Given that it's currently not possible to selectively use 128-bit SIMD in a WebAssembly module without causing a compilation error on runtimes that don't support it, this macro is only defined if DEATH_TARGET_SIMD128 is present (meaning SIMD128 is explicitly enabled for the whole compilation unit), and is always empty, as __attribute__((__target__("simd128"))) would be redundant if -msimd128 is passed on the command line.

The situation may change once the feature detection proposal is implemented, but likely only for instruction sets building on top of this one.

See Enabling instruction sets for particular functions for more information.

#define DEATH_ENABLE(...)

Enable multiple targets for given function.

Accepts a comma-separated list of DEATH_ENABLE_* macro suffixes, effectively enabling given combination.
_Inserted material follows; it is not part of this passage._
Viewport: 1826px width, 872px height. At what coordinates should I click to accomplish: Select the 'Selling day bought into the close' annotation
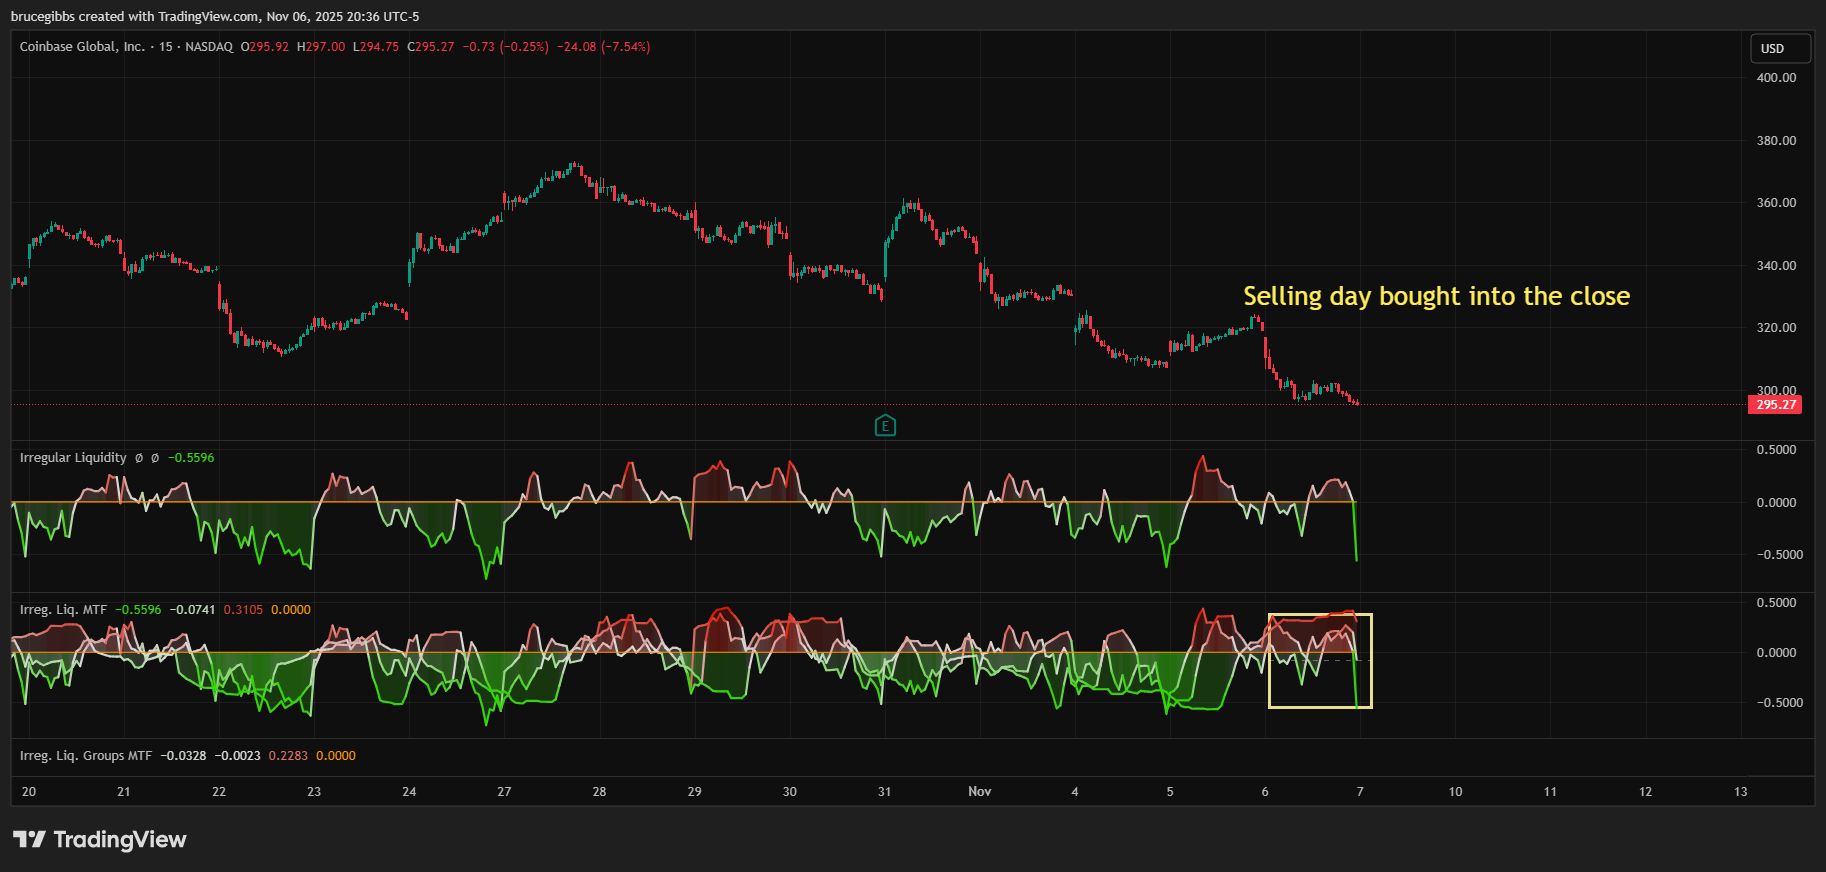pyautogui.click(x=1436, y=296)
For the macro to work, all DEATH_ENABLE_* macros corresponding to the arguments have to be defined, the common usage pattern is thus in combination with an #ifdef. See Enabling instruction sets for particular functions for more information and an example.

When multiple DEATH_ENABLE_* macros are specified one after another, Clang 8+ would pick only the first specified, and Clang before version 8 and GCC before version 12 only the last specified, ignoring the others. There the macro expands into a single combined __attribute__((__target__(...))) attribute. For GCC 12+ and other compilers except MSVC it's just a shorthand for multiple DEATH_ENABLE_* macros one after another. On MSVC expands to nothing — there the functions aren't annotated in anyway and moreover the default preprocessor behavior would make this extremely tricky to implement.